И когда он, попутчик, всхрапнув и булькнув горлом, утыкается виском ему в плечо, доверив отцовской робости сладкий сон свой и тяжесть размякшего тела, тот рассуждает про себя с каким-то мрачным удовлетворением: «Чего с него возьмешь, коли кроме ихней силы ему и тягаться-то не с чем, потому как очень уж лень? Да и как не лень будет, когда она, сила эта, кого угодно усталостью сморит, не то что этого чудака со слепыми стекляшками? Видать, Для нее что стыд, что опаска — все равно как тесный хомут для кобылы, одно мучение.
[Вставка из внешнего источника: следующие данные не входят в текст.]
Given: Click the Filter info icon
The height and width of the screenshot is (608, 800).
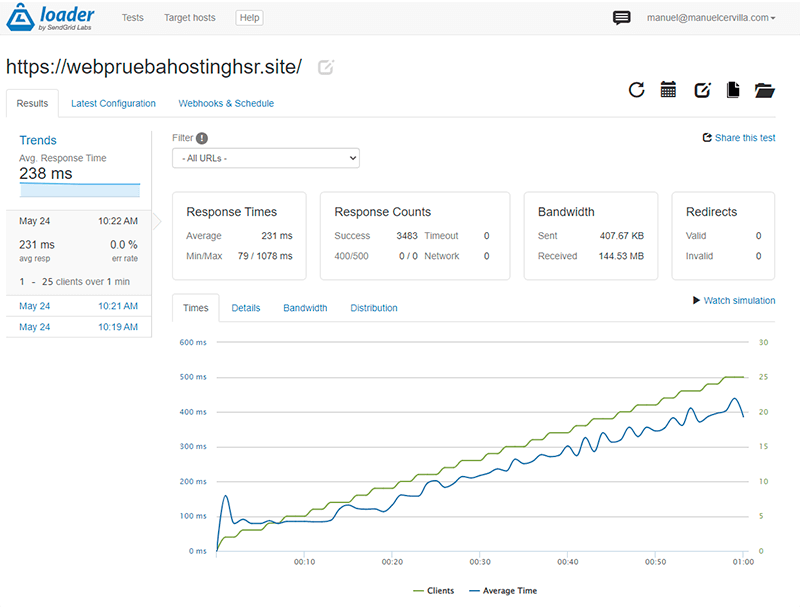Looking at the screenshot, I should [202, 138].
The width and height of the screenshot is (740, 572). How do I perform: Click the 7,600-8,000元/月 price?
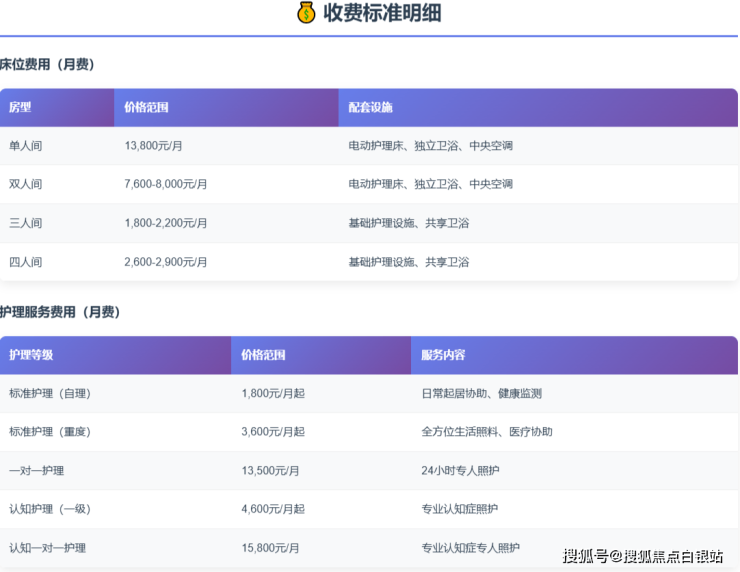tap(166, 184)
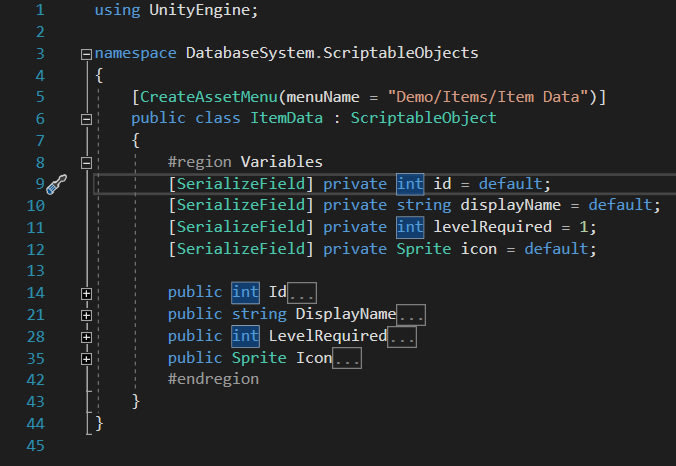Expand the Icon property
Screen dimensions: 676x466
coord(86,359)
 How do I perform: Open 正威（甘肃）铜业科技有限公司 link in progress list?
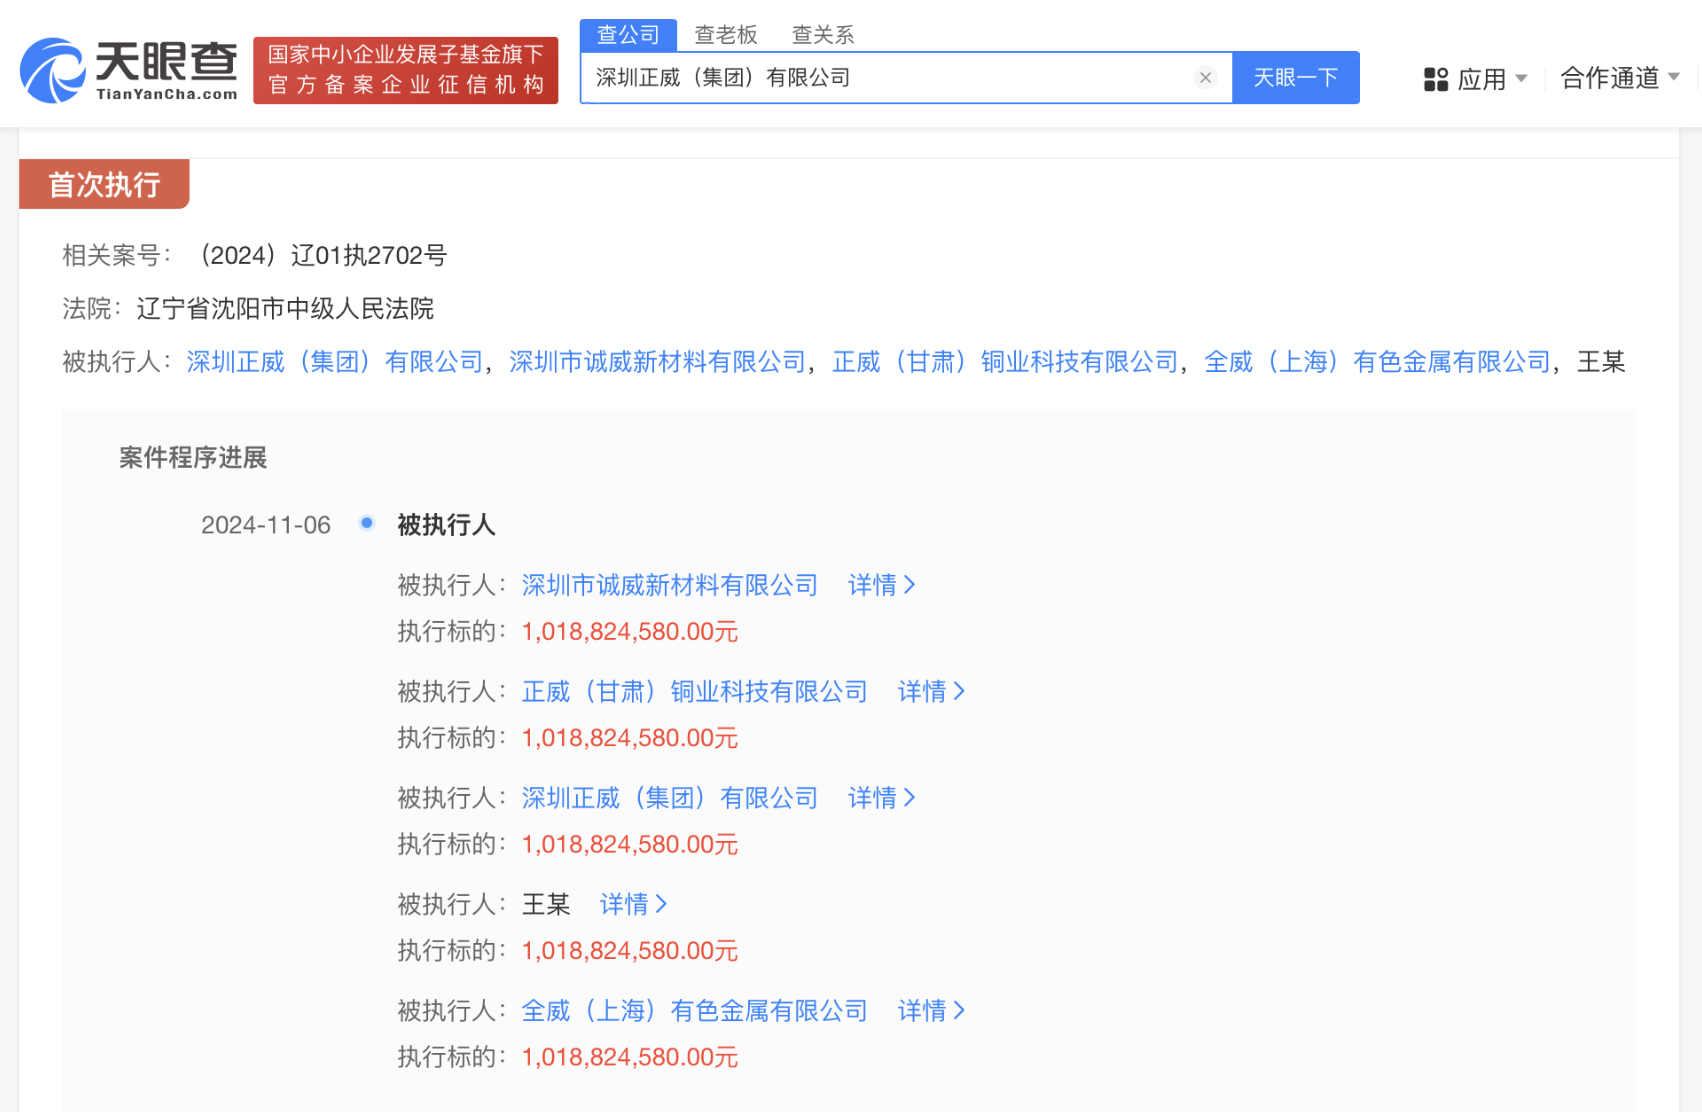(694, 692)
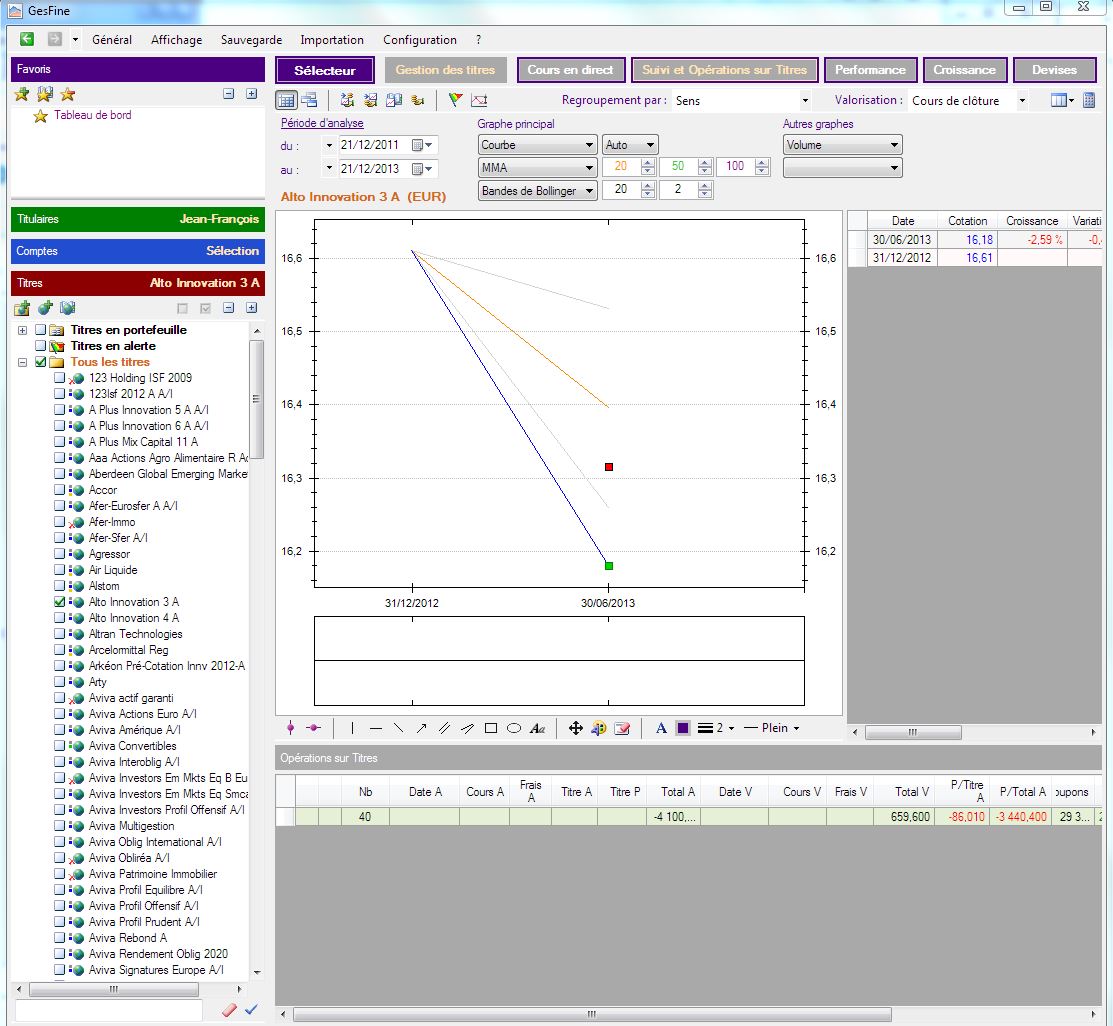Activate the four-arrow move tool

pos(575,729)
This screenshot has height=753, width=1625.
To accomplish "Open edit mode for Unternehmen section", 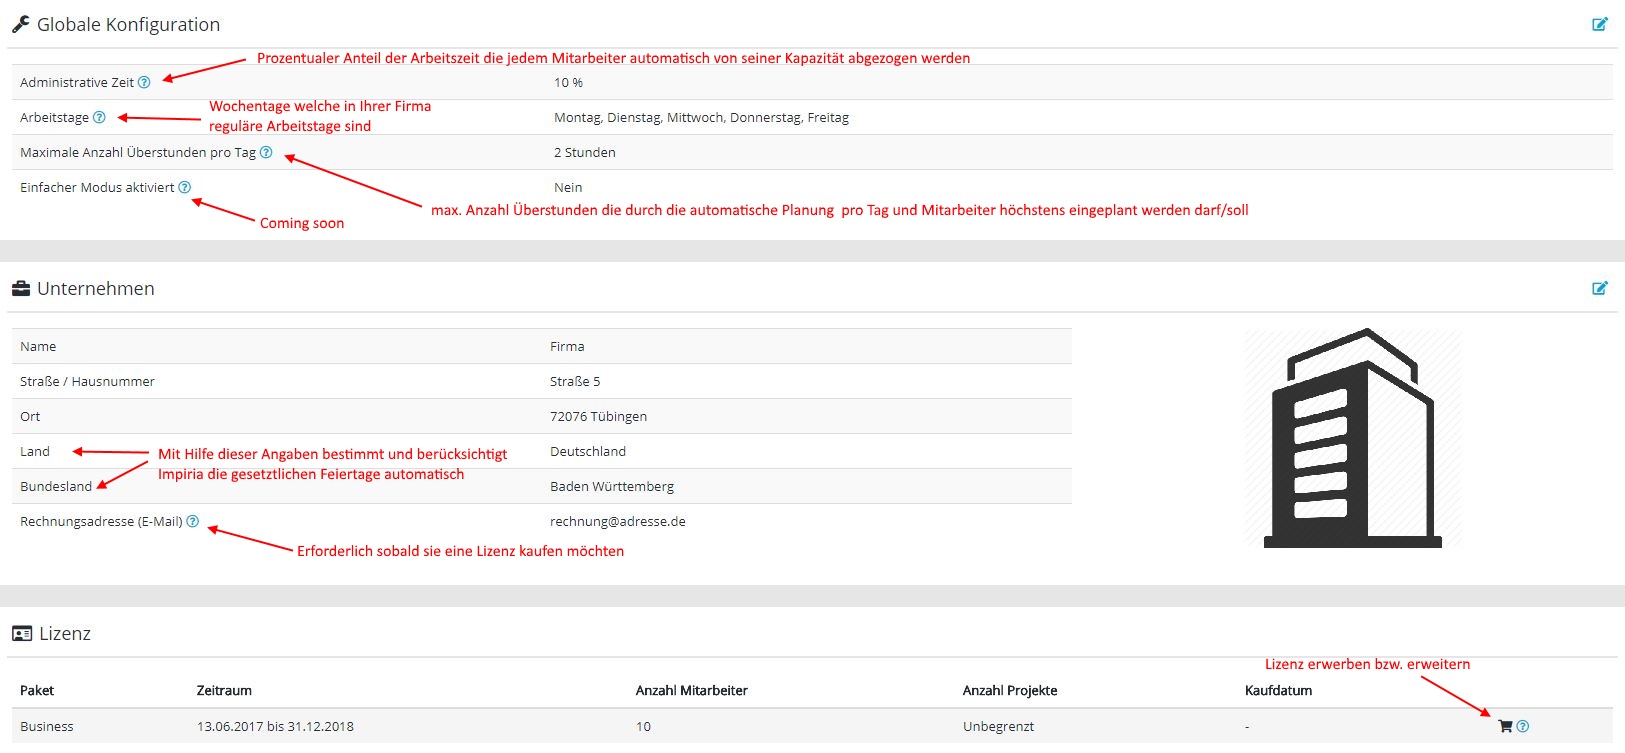I will point(1599,288).
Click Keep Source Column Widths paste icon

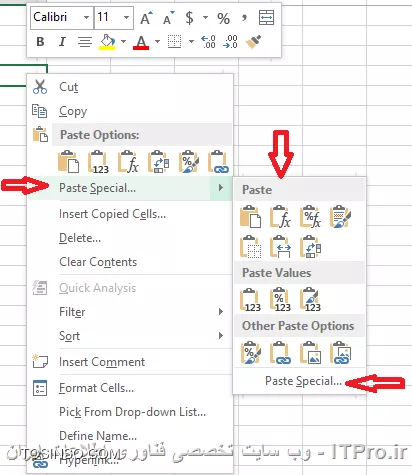pos(280,247)
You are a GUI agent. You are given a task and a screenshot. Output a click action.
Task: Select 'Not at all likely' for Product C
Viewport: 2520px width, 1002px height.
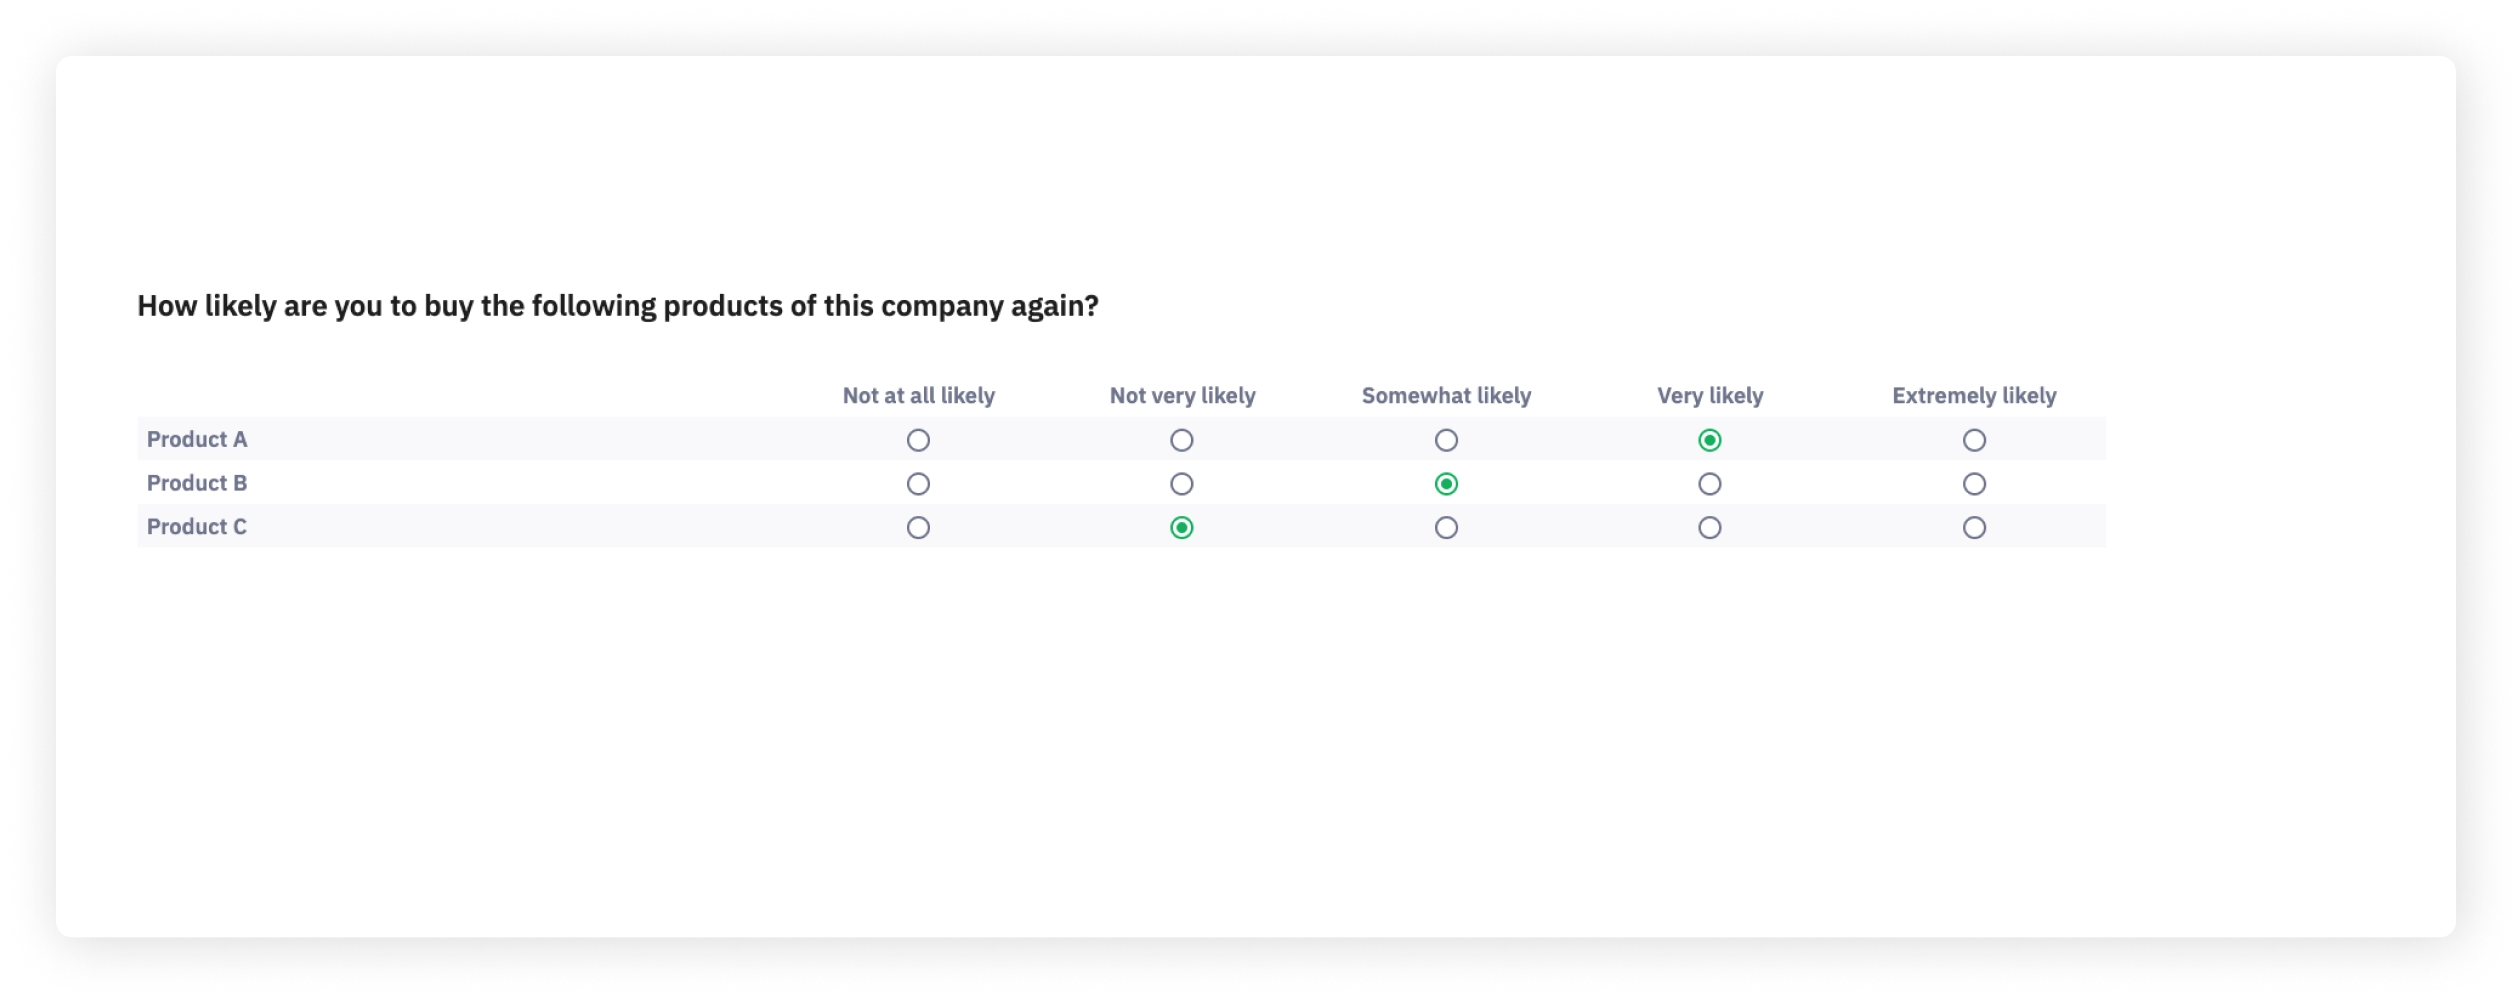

Чего с него взять!» Только чувствует он больше, чем может сам °ебе растолковать словами, а потому старается не Думать о затекшем от чужого сна плече и не замечать приятного волнения в груди,— такого же, какое бывает, когда раздавишь у птичьего гнезда гадюку или накормишь с руки захворавшего жеребца. Выходит, в нем тоже таится загадка, подобная той, что дышит ему в плечо, и оттого самое разумное, на что он теперь способен, это ждать и следить за дорогой, которая только и может помочь ему осознать степень их родства (или степень различия), ведь ей, дороге — так ему кажется,— суждено тянуться несколько месяцев, а возможно, и несколько лет, коли выгорит дело, и значит, самое разумное — это запастись терпеньем и думать о том, что поближе — ну хоть бы о последней до аула версте или живущем в нем старике, что рассчитал весь путь наперед не покидая дома и на веку своем проигрывал столько раз, что в конце концов научился обращать сыновью неграмотность в бумажный залог своей удачи. И мысль отцова, покружив улыбкой по губам, за Скалистым поворотом сквозь туманную хлябь еще прежде глаз отыскивает неровный ломоть родного двора и дивится дедовой расторопности: ясли сдвинуты в самый угол, а на их месте высится дырявый коробок навеса. И тут же, стало быть, по цели им рукой подать — с полтысячи шагов по мшистому пути и каменному узкому мосту.

Только предчувствия все нет, и ничего не слышно, кроме скребущих по мокрой гальке колес да мерного дыхания кобылы. И оба они (отец и попутчик) будто оглохли, проникшись предвкушением тепла и уступив уюту сна, поделенного на двоих под буркой вместе с сыростью. Поделенного пусть не поровну, зато по справедливости: ведь одному из них достаточно и онемевшего плеча, застывшего под тяжестью чужой доверчивости, в то время как другому, чтобы обрести покой, довольно оказалось лишь ослепнуть стеклами. Так что теперь, ослепшие не только сном, не только туманом и раздумьями, но и поделенной надвое глухотой, перед бедой они, путники, бессильны — так же точно, как дрова под занесенным топором. И даже мудрая от старости кобыла (что прядает ушами и несколько глухих для них минут беспокойно раздувает ноздри, а потом и вовсе останавливается, отказавшись повиноваться и голосу, и кнуту) уже не в силах их спасти: судьба считать умеет лучше деда. Она считает не на дни или часы, она считает на мгновения...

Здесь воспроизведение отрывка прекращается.